WHAT TO DO
Return each line below holding the string "named".
PROVIDED DATA: Begin
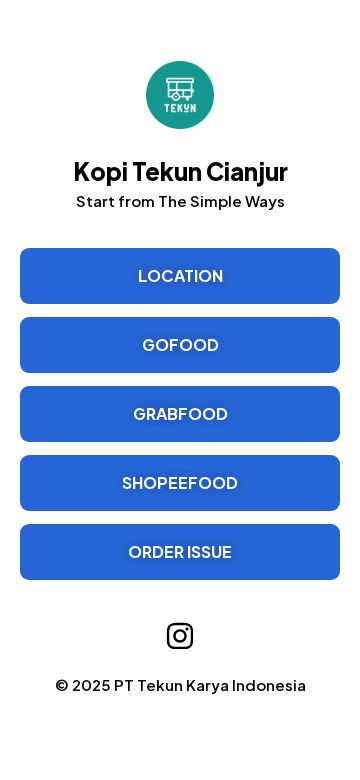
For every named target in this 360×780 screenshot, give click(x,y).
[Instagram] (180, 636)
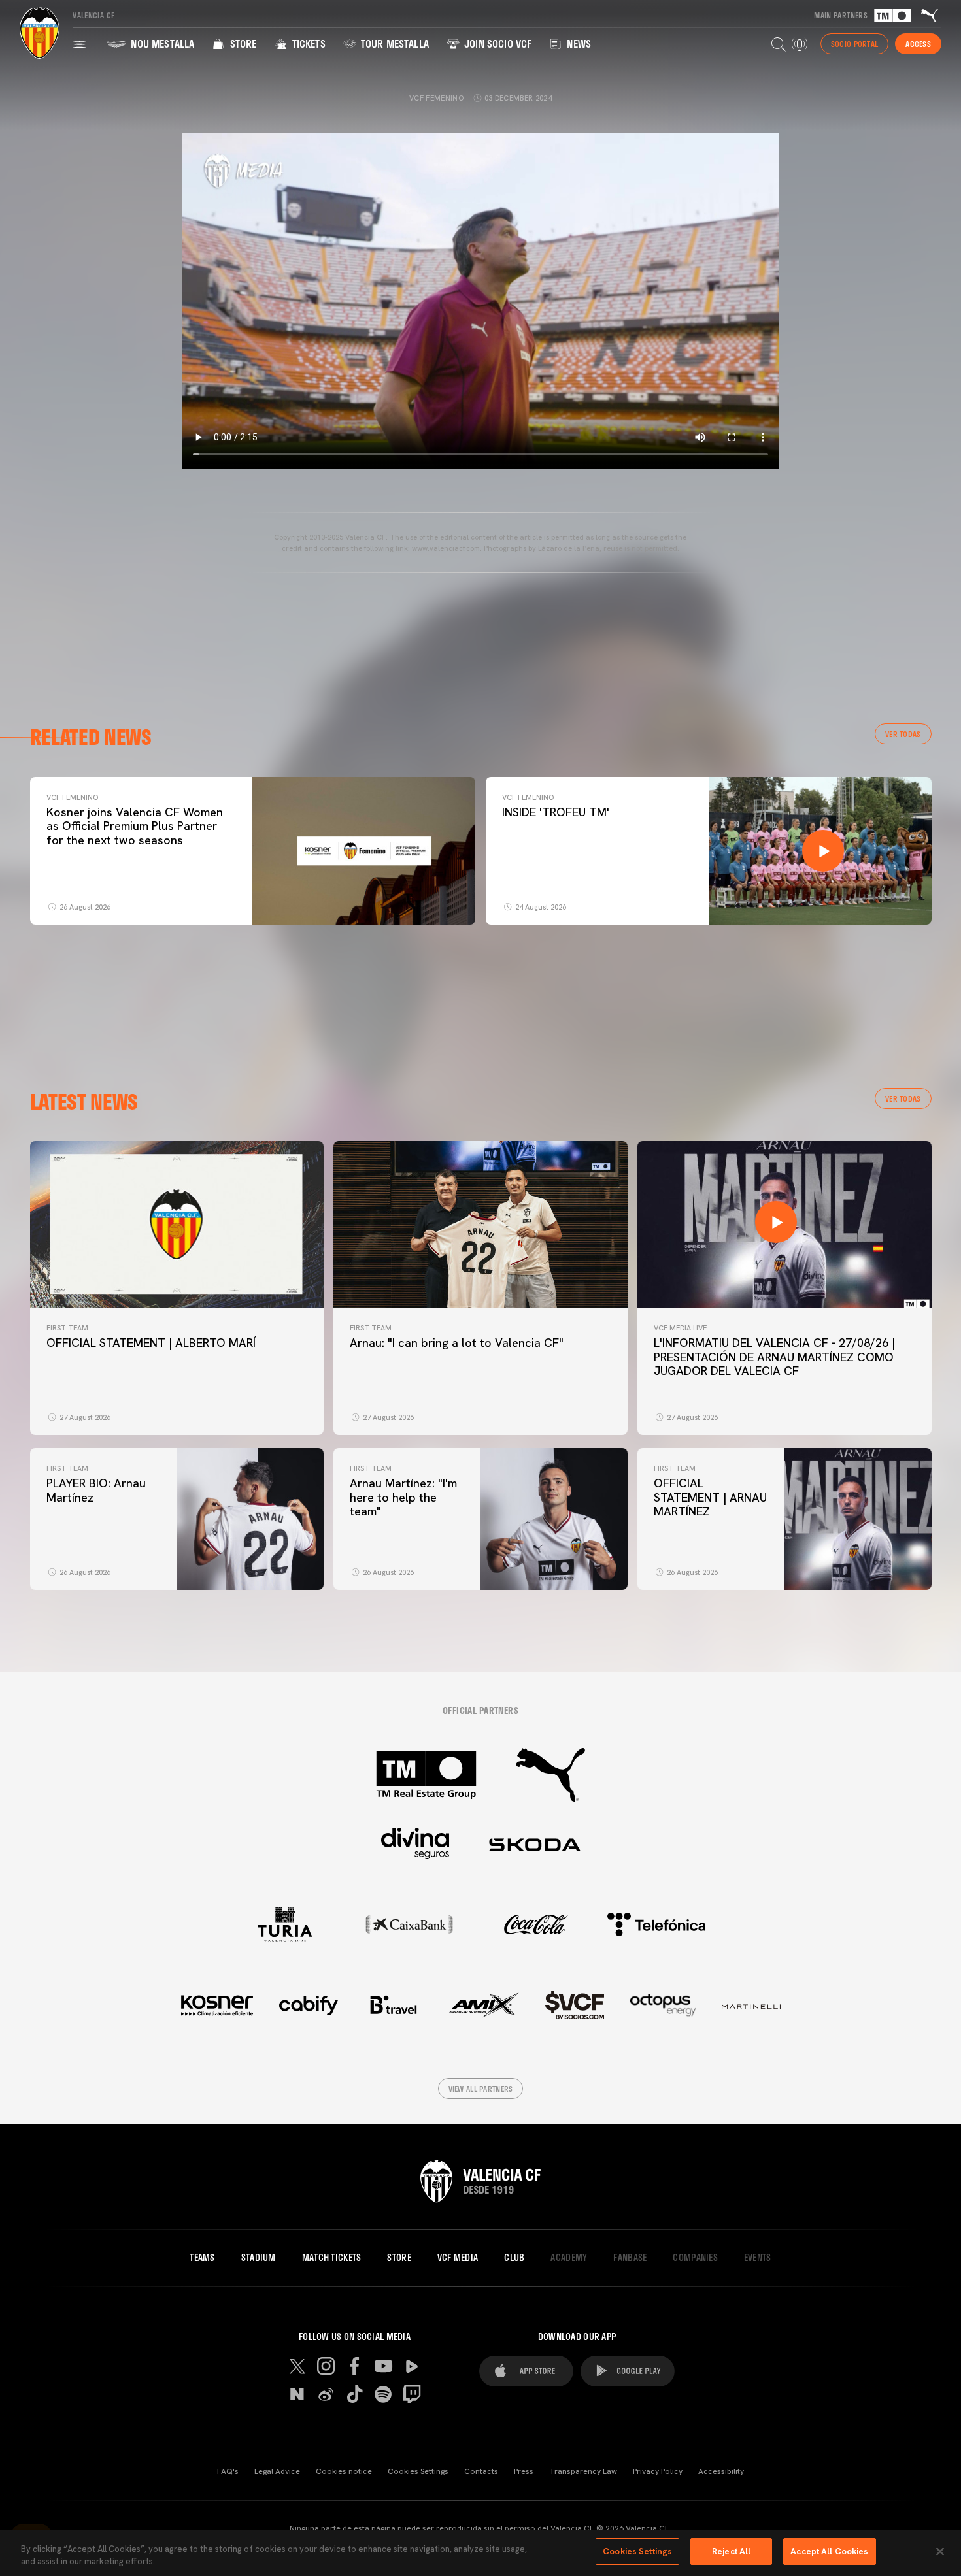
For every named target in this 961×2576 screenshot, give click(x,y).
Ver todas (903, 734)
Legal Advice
PROVIDED DATA: End
WRITTEN ANSWER
For every named target in this 360×780 screenshot, give click(x,y).
For every named target in this 961×2576 screenshot, give click(x,y).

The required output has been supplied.